• **Task prompt**
Can you write out the whole listing exactly?

• **Record extracts**
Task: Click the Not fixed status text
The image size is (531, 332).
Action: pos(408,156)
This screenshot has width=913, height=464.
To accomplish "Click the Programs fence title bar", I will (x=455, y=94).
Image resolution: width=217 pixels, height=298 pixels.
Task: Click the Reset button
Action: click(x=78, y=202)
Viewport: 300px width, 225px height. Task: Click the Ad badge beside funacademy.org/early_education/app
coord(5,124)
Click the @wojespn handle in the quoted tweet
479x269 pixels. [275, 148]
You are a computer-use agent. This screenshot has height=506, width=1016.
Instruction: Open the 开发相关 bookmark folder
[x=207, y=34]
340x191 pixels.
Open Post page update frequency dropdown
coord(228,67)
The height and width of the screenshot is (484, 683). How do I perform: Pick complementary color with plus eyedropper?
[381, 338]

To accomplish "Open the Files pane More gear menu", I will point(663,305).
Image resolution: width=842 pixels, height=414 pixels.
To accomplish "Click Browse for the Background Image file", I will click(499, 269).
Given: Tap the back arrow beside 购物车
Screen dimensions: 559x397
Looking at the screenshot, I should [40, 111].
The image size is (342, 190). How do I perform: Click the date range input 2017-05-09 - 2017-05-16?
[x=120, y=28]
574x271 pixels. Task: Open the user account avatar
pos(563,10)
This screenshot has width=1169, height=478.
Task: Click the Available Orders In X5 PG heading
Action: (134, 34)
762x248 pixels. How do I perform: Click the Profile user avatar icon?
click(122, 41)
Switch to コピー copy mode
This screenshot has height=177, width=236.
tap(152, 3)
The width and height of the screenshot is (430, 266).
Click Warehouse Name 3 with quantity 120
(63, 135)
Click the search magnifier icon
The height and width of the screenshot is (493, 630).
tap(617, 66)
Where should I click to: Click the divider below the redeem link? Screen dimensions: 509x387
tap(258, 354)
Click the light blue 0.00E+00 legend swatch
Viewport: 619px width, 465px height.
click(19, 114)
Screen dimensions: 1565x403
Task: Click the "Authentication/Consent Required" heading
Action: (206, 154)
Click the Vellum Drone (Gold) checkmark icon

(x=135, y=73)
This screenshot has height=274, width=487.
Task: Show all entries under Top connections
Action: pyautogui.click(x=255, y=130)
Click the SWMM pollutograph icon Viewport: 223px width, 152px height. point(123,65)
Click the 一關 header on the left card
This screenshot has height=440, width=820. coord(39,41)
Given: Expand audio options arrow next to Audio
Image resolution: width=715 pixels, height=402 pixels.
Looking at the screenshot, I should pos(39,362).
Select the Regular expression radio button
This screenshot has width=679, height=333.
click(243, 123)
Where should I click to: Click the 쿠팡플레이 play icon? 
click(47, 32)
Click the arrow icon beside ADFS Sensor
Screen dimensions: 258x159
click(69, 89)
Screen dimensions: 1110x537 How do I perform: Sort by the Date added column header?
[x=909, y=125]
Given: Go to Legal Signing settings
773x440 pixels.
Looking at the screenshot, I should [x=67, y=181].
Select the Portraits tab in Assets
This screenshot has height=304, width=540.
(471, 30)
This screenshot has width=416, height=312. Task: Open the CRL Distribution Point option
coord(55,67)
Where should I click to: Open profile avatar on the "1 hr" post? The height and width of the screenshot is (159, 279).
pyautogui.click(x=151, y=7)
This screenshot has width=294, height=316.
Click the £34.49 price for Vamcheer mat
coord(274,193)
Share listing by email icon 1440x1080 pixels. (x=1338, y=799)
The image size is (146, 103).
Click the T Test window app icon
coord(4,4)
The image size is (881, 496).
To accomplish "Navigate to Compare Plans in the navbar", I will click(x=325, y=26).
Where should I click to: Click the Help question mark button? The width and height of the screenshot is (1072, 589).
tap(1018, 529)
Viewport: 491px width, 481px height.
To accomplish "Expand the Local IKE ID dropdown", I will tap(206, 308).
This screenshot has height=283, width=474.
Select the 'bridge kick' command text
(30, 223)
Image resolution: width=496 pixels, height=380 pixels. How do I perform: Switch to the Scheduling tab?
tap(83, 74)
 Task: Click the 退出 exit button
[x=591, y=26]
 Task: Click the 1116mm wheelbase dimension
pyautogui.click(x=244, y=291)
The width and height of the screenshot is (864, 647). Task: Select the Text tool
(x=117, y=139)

• **Exercise result**
Task: Click the Not fixed status text
The image size is (531, 332).
Action: pos(408,156)
This screenshot has width=913, height=464.
To accomplish "Click the Programs fence title bar", I will (x=455, y=94).
Image resolution: width=217 pixels, height=298 pixels.
Task: Click the Reset button
Action: click(x=78, y=202)
Viewport: 300px width, 225px height. Task: Click the Ad badge beside funacademy.org/early_education/app
coord(5,124)
Click the @wojespn handle in the quoted tweet
479x269 pixels. [275, 148]
You are a computer-use agent. This screenshot has height=506, width=1016.
Instruction: Open the 开发相关 bookmark folder
[x=207, y=34]
340x191 pixels.
Open Post page update frequency dropdown
coord(228,67)
The height and width of the screenshot is (484, 683). How do I perform: Pick complementary color with plus eyedropper?
[381, 338]

To accomplish "Open the Files pane More gear menu", I will point(663,305).
Image resolution: width=842 pixels, height=414 pixels.
To accomplish "Click Browse for the Background Image file", I will click(499, 269).
Given: Tap the back arrow beside 购物车
Screen dimensions: 559x397
Looking at the screenshot, I should [40, 111].
The image size is (342, 190). How do I perform: Click the date range input 2017-05-09 - 2017-05-16?
[x=120, y=28]
574x271 pixels. Task: Open the user account avatar
pos(563,10)
This screenshot has width=1169, height=478.
Task: Click the Available Orders In X5 PG heading
Action: (134, 34)
762x248 pixels. How do I perform: Click the Profile user avatar icon?
click(122, 41)
Switch to コピー copy mode
This screenshot has height=177, width=236.
tap(152, 3)
The width and height of the screenshot is (430, 266).
Click Warehouse Name 3 with quantity 120
(63, 135)
Click the search magnifier icon
The height and width of the screenshot is (493, 630).
tap(617, 66)
Where should I click to: Click the divider below the redeem link? Screen dimensions: 509x387
tap(258, 354)
Click the light blue 0.00E+00 legend swatch
Viewport: 619px width, 465px height.
click(19, 114)
Screen dimensions: 1565x403
Task: Click the "Authentication/Consent Required" heading
Action: (206, 154)
Click the Vellum Drone (Gold) checkmark icon

(x=135, y=73)
This screenshot has height=274, width=487.
Task: Show all entries under Top connections
Action: pyautogui.click(x=255, y=130)
Click the SWMM pollutograph icon Viewport: 223px width, 152px height. point(123,65)
Click the 一關 header on the left card
This screenshot has height=440, width=820. coord(39,41)
Given: Expand audio options arrow next to Audio
Image resolution: width=715 pixels, height=402 pixels.
Looking at the screenshot, I should pos(39,362).
Select the Regular expression radio button
This screenshot has width=679, height=333.
click(243, 123)
Where should I click to: Click the 쿠팡플레이 play icon? 
click(47, 32)
Click the arrow icon beside ADFS Sensor
Screen dimensions: 258x159
click(69, 89)
Screen dimensions: 1110x537 How do I perform: Sort by the Date added column header?
[x=909, y=125]
Given: Go to Legal Signing settings
773x440 pixels.
Looking at the screenshot, I should [x=67, y=181].
Select the Portraits tab in Assets
This screenshot has height=304, width=540.
(471, 30)
This screenshot has width=416, height=312. Task: Open the CRL Distribution Point option
coord(55,67)
Where should I click to: Open profile avatar on the "1 hr" post? The height and width of the screenshot is (159, 279).
pyautogui.click(x=151, y=7)
This screenshot has width=294, height=316.
Click the £34.49 price for Vamcheer mat
coord(274,193)
Share listing by email icon 1440x1080 pixels. (x=1338, y=799)
The image size is (146, 103).
Click the T Test window app icon
coord(4,4)
The image size is (881, 496).
To accomplish "Navigate to Compare Plans in the navbar", I will click(x=325, y=26).
Where should I click to: Click the Help question mark button? The width and height of the screenshot is (1072, 589).
tap(1018, 529)
Viewport: 491px width, 481px height.
To accomplish "Expand the Local IKE ID dropdown", I will tap(206, 308).
This screenshot has height=283, width=474.
Select the 'bridge kick' command text
(30, 223)
Image resolution: width=496 pixels, height=380 pixels. How do I perform: Switch to the Scheduling tab?
tap(83, 74)
 Task: Click the 退出 exit button
[x=591, y=26]
 Task: Click the 1116mm wheelbase dimension
pyautogui.click(x=244, y=291)
The width and height of the screenshot is (864, 647). Task: Select the Text tool
(x=117, y=139)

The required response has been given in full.